地球規模での食の課題を解決すべく求められる、
次代の農業のあり方とは
農林水産省によると、人口増加や飼料用穀物の需要増加により世界の食料需給がひっ迫し、穀物と大豆の国際価格は2007年~09年の平均価格と比べ、2020年までに最大で35%上昇すると予測されている。穀物生産国は自国での消費を優先するため、限られた余剰作物をめぐる争奪戦が起こり、一度、気候変動などで不作が起これば食料価格の暴騰は避けられない。現在の日本に目を移せば、食料自給率はわずか40%で多くの食物を海外からの輸入に依存している。自国の農業が弱体化する一方で、TPP(環太平洋戦略的経済連携協定)への参加により農業の国際競争力が求められるなど、今後の課題は山積だ。利益至上主義など既存の価値観にとらわれない長期的視野に立った食と農の「サスティナビリティ」、それを支える人材の育成が次代の農業に欠かせないテーマになると言えよう。
持続可能な農業を目指して
龍谷大学が新設する農学部の試み
既存の価値観や取り組みの延長線上で、人口増加や貧困問題、異文化間の摩擦・衝突が絡み合った現代の多様な課題を解決することは難しい。複雑化する課題に対し、龍谷大学は「知の拠点」としての社会的役割を果たすべく、2015年4月に農学部を新設する。農学部のコンセプトは、人間の根源である「いのち」とそれを支える「食」を「食の循環」という観点から見つめ直し、農学を、自然科学に社会科学や食品栄養学を含めた総合科学としてとらえ、食と農にまつわる諸課題の解決を目指す、というもの。世界で起こっているさまざまな紛争の根底には食料資源をめぐる問題が横たわっていることが少なくない。真に社会で役立つ農学を展開するために、生産技術から加工、分配の仕組みまで学問分野を越えて研究に取り組む必要があるのだ。作物多様性の維持や集落・村の活性化という視点から、地域の農作物に焦点を当てた活動にも力を入れるという。
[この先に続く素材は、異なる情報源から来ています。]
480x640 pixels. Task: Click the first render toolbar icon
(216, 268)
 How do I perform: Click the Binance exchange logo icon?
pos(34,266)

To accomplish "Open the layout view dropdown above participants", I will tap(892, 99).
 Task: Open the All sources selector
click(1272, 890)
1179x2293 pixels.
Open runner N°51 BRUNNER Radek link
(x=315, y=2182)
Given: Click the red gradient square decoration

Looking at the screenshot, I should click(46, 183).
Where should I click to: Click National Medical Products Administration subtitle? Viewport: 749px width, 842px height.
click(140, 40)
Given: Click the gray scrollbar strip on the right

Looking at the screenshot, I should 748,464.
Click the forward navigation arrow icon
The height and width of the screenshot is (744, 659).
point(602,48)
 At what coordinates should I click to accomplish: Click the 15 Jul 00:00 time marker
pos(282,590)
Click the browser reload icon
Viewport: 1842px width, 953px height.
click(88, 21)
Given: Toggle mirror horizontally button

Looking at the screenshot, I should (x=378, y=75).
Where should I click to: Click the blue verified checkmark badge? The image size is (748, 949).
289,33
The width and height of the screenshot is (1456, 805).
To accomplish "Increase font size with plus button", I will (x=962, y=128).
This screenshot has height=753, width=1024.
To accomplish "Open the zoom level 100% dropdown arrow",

そして、人材育成の面では「幅広い専門知識を有した農のゼネラリスト」がキーワードになる。社会の課題に関心を持ち、確かな知識に基づく科学的知見と高い倫理性を兼ね備えた人材を育てることで、持続可能な社会の実現に貢献していこうというのだ。新たな価値観のもとで物事の本質に目を向け、100年200年先を見据えた農業のあり方を模索し、発信しようとしている。